CTF-Writeups

LSD#4 – Medium LSB Steganography

Author: Thib
Category: Forensics / Steganography
Flag format: Hero{...}

Challenge Description

We’re given a trippy, colorful 1500×1500 PNG image and the following hints:

LSD#4
Difficulty: medium
“medium lsb steganography”
“The square measures 100×100 and starts at coordinates 1000:1000”
Format: ^Hero{\S+}$

The task is to extract the hidden flag from the image using basic LSB steganography techniques.

Intuition

The description strongly hints at:

LSB (Least Significant Bit) steganography
The hidden data being confined to a 100×100 region starting at (x=1000, y=1000).
No fancy tools needed – just basic image processing and bit manipulation.

So the plan:

Load the image.
Crop the 100×100 region at (1000, 1000).
Inspect the least significant bits of each color channel.
Reassemble bits into bytes and check for readable ASCII.
Extract the flag from the recovered message.

Requirements

Python 3
Pillow (pip install pillow)
NumPy (pip install numpy)

Usage

Save the challenge image as lsd4.png in the same folder as the script.
Run the script:
```
python solve_lsd4.py
```
The script prints the hidden message and the flag.

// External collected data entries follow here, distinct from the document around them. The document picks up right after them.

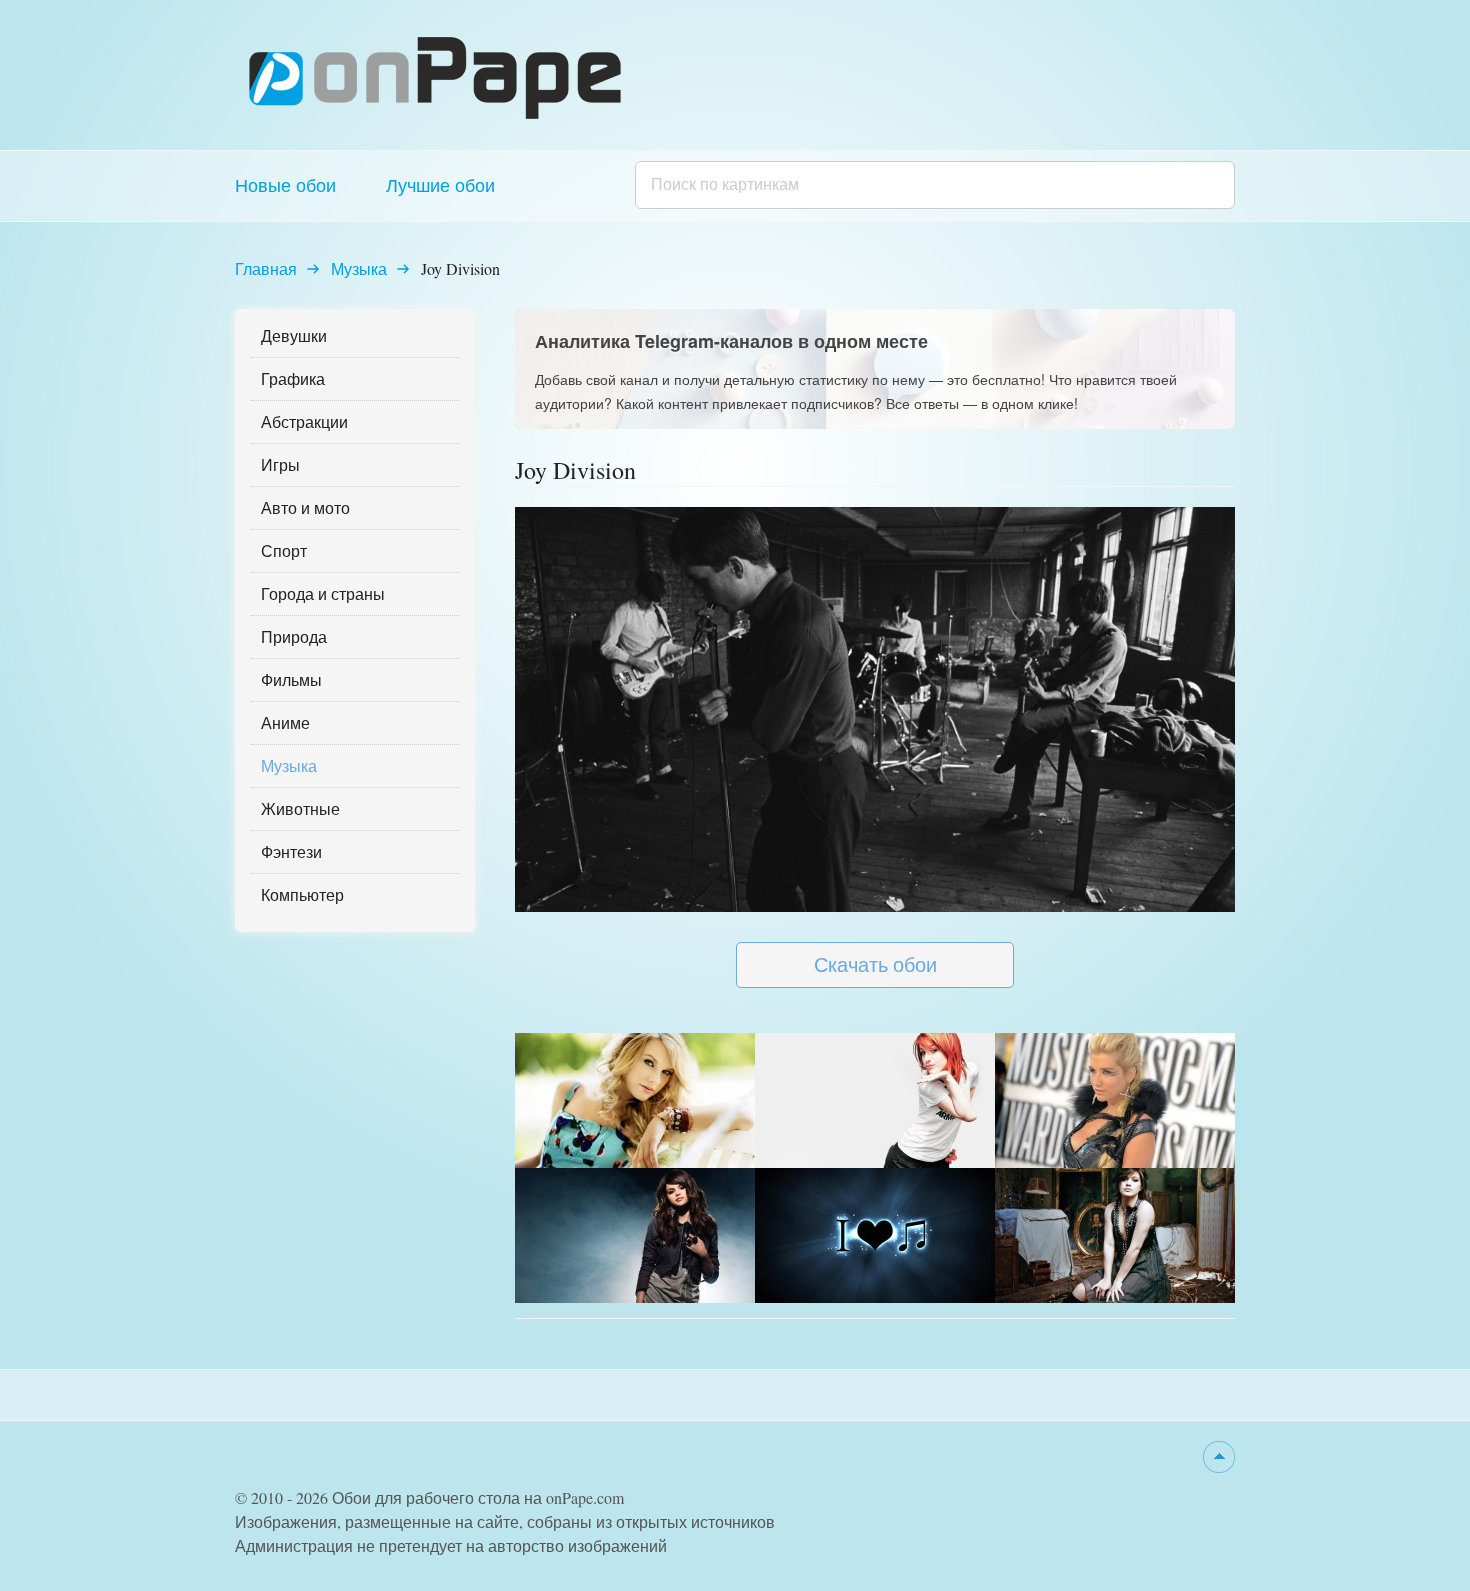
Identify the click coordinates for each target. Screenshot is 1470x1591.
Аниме (285, 722)
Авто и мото (305, 507)
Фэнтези (291, 851)
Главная (266, 268)
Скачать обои (875, 964)
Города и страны (323, 593)
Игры (280, 464)
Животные (300, 808)
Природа (294, 636)
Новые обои (285, 185)
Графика (293, 378)
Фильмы (291, 679)
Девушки (294, 335)
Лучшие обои (440, 185)
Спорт (284, 550)
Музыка (359, 268)
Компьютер (302, 894)
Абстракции (304, 421)
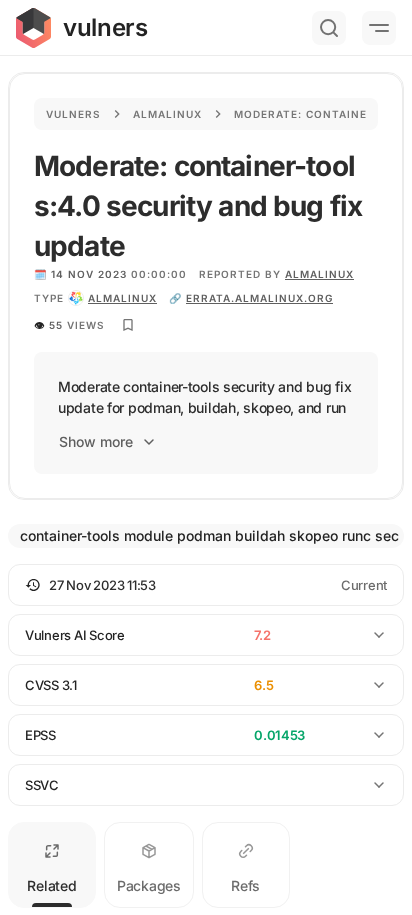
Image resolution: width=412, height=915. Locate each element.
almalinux (122, 298)
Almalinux (167, 114)
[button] (206, 585)
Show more (96, 441)
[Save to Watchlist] (128, 325)
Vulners (73, 114)
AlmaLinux (319, 274)
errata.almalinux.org (259, 298)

Solution Script (`solve_lsd4.py`)

from PIL import Image
import numpy as np

IMAGE_PATH = "lsd4.png"

def bits_to_bytes(bits):
    out = bytearray()
    # convert each group of 8 bits into a byte
    for i in range(0, len(bits) - len(bits) % 8, 8):
        b = 0
        for j in range(8):
            b = (b << 1) | bits[i + j]
        out.append(b)
    return bytes(out)

def extract_lsb_region(image_path, x, y, size=100, channel_index=0, bit_index=0):
    """
    Extracts data from a square region of an image using LSB steganography.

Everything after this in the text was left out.